Map: 100%|██████████| 1000/1000 [00:00<00:00, 4040.25 examples/s]
Map: 100%|██████████| 500/500 [00:00<00:00, 5157.73 examples/s]

[101, 2045, 2003, 2053, 7189, 2012, 2035, 2090, 3481, 3771, 1998, 6337, 2099, 2021, 1996, 2755, 2008, 2119, 2024, 2610, 2186, 2055, 6355, 6997, 1012, 6337, 2099, 3504, 15594, 2100, 1010, 3481, 3771, 3504, 4438, 1012, 6337, 2099, 14811, 2024, 3243, 3722, 1012, 3481, 3771, 1005, 1055, 5436, 2024, 2521, 2062, 8552, 1012, 1012, 1012, 3481, 3771, 3504, 2062, 2066, 3539, 8343, 1010, 2065, 2057, 2031, 2000, 3962, 12319, 1012, 1012, 1012, 1996, 2364, 2839, 2003, 5410, 1998, 6881, 2080, 1010, 2021, 2031, 1000, 17936, 6767, 7054, 3401, 1000, 1012, 2111, 2066, 2000, 12826, 1010, 2000, 3648, 1010, 2000, 16157, 1012, 2129, 2055, 2074, 9107, 1029, 6057, 2518, 2205, 1010, 2111, 3015, 3481, 3771, 3504, 2137, 2021, 1010, 2006, 1996, 2060, 2192, 1010, 9177, 2027, 9544, 2137, 2186, 1006, 999, 999, 999, 1007, 1012, 2672, 2009, 1005, 1055, 1996, 2653, 1010, 2030, 1996, 4382, 1010, 2021, 1045, 2228, 2023, 2186, 2003, 2062, 2394, 2084, 2137, 1012, 2011, 1996, 2126, 1010, 1996, 5889, 2024, 2428, 2204, 1998, 6057, 1012, 1996, 3772, 2003, 2025, 23105, 2012, 2035, 1012, 1012, 1012, 102]
1

Podemos crear nuestro modelo.

model = AutoModelForSequenceClassification.from_pretrained("distilbert/distilbert-base-uncased", num_labels=2, id2label=itos, label2id=stoi)

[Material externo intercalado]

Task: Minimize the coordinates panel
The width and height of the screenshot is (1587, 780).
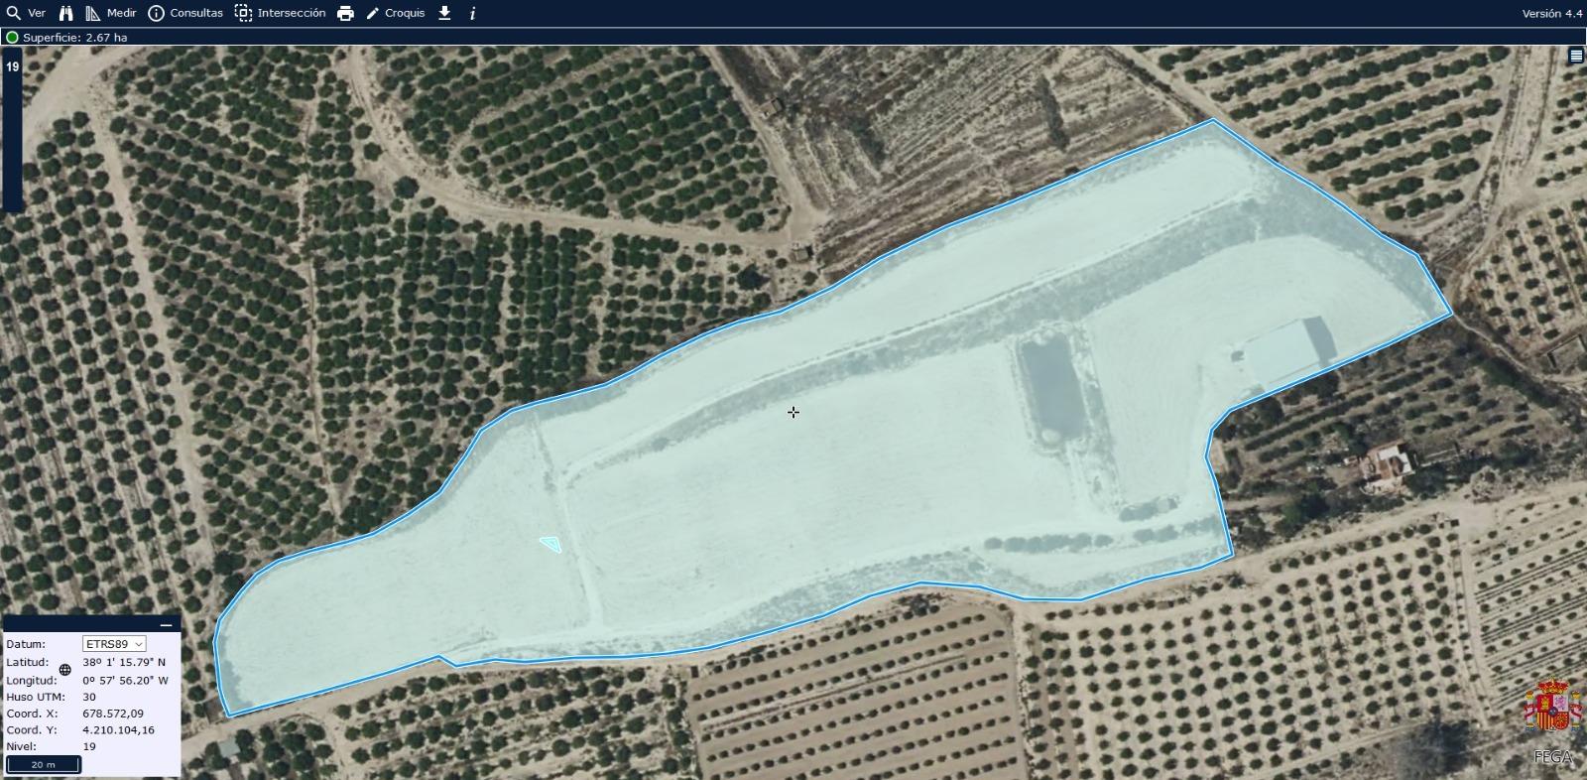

Some weights of DistilBertForSequenceClassification were not initialized from the model checkpoint at distilbert/distilbert-base-uncased and are newly initialized: ['classifier.bias', 'classifier.weight', 'pre_classifier.bias', 'pre_classifier.weight']
You should probably TRAIN this model on a down-stream task to be able to use it for predictions and inference.

Ahora podemos crear nuestra función para calcular el rendimiento:

accuracy = evaluate.load("accuracy")
f1 = evaluate.load("f1")

def compute_metrics(eval_pred):
    predictions, labels = eval_pred
    predictions = np.argmax(predictions, axis=1)
    accuracy_score = accuracy.compute(predictions=predictions, references=labels)
    f1_score = f1.compute(predictions=predictions, references=labels,average="macro")
    return {
        "f1": f1_score["f1"],
        "accuracy": accuracy_score["accuracy"],
    }

Y entrenar el modelo:

training_args = TrainingArguments(
    output_dir="models",
    num_train_epochs=5,
    weight_decay=0.01,
    eval_strategy="no",
    save_strategy="no",
)

# Pad the inputs to the maximum length in the batch
data_collator = DataCollatorWithPadding(tokenizer=tokenizer)

trainer = Trainer(
    model=model,
    args=training_args,
    train_dataset=tokenized_train_dataset,
    eval_dataset=tokenized_val_dataset,
    tokenizer=tokenizer,
    data_collator=data_collator,
    compute_metrics=compute_metrics,
)
trainer.train()

 80%|████████  | 500/625 [12:05<02:58,  1.43s/it]

{'loss': 0.2295, 'grad_norm': 0.022515051066875458, 'learning_rate': 1e-05, 'epoch': 4.0}

100%|██████████| 625/625 [15:06<00:00,  1.45s/it]

{'train_runtime': 906.0393, 'train_samples_per_second': 5.519, 'train_steps_per_second': 0.69, 'train_loss': 0.1885655658721924, 'epoch': 5.0}

TrainOutput(global_step=625, training_loss=0.1885655658721924, metrics={'train_runtime': 906.0393, 'train_samples_per_second': 5.519, 'train_steps_per_second': 0.69, 'total_flos': 613576571755968.0, 'train_loss': 0.1885655658721924, 'epoch': 5.0})

Evaluemos nuestro modelo:

trainer.evaluate()

100%|██████████| 63/63 [00:33<00:00,  1.86it/s]

{'eval_loss': 0.565979540348053,
 'eval_f1': 0.8879354508196722,
 'eval_accuracy': 0.888,
 'eval_runtime': 34.4579,
 'eval_samples_per_second': 14.51,
 'eval_steps_per_second': 1.828,
 'epoch': 5.0}

Obtenemos buenos resultados: precisión de 0.89 y f1-score de 0.89 también.